Mr Strang, who has fought for years to persuade people of his vision, said: ‘It has been like Local Hero meets Rocky.’
Mr Hammond, who has spent years improving his knowledge of the technicalities of space flight, said: ‘At first I would go to space events and people would just ignore you – it was hard work because people didn’t want to know.
‘Now if we are not at a space consortium, people want to know why we weren’t there.
‘When that rocket blasts off, for me, there will be tears and I think I will be in bits.’
But Shetland is keen to avoid the hype of the Virgin Orbit launch from Spaceport Cornwall, where the rocket launched from underneath the wing of a jumbo jet did not reach orbit, and the satellites it was supposed to deposit in space had to be jettisoned into the sea.
The team are quick to tell people that up to 80 per cent of initial rocket launch attempts are a failure, and that theirs may not even make it off the launch pad without burning up.

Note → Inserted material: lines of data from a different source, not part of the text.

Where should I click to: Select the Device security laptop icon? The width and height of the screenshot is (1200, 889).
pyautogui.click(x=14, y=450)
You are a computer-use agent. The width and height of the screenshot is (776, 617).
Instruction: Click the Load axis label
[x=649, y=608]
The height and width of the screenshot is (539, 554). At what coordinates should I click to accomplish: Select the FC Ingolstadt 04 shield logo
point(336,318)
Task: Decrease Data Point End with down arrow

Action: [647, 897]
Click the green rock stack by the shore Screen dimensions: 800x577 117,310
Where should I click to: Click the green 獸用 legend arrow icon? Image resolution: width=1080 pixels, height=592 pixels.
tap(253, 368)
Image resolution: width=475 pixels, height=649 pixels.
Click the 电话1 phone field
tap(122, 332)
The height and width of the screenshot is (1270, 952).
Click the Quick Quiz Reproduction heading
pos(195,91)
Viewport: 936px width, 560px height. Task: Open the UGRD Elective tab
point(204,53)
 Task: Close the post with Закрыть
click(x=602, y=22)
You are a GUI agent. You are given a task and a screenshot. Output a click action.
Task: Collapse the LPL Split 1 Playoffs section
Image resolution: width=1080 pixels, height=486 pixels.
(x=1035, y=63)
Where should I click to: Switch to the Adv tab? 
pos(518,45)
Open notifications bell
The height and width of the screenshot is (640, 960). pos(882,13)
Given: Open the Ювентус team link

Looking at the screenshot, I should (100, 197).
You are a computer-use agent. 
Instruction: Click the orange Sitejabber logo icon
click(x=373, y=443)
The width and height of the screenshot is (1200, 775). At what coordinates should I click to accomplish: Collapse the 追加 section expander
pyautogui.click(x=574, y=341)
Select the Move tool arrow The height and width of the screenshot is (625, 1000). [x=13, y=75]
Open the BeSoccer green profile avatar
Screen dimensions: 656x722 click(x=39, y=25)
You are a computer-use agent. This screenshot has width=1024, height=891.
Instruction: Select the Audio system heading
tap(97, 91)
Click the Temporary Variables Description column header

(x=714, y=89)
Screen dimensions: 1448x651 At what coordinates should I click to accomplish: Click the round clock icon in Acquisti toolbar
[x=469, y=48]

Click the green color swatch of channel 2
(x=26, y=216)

But if at first they don’t succeed, having three separate launch pads, with two more planned, will make it simpler to quickly try again with rockets produced by separate companies.
The spaceport expects to host the launch of Lockheed Martin’s Pathfinder mission, which has £23.5million in funding from the UK Space Agency, next year.
The spaceport in Shetland, an island well known for its Viking past, has the tagline on one of its promotional posters ‘Space Invaders: from the longship to the spaceship.’
The spaceport team say local people on Unst have been broadly supportive, although some bird-watchers and people who want peace and quiet on the island are unhappy.
Mrs Strang said: ‘We are building something that has never been built before in the UK.
‘But because of the team we have, and their sheer determination to get through, we have punched through in a sector of which we had little knowledge.’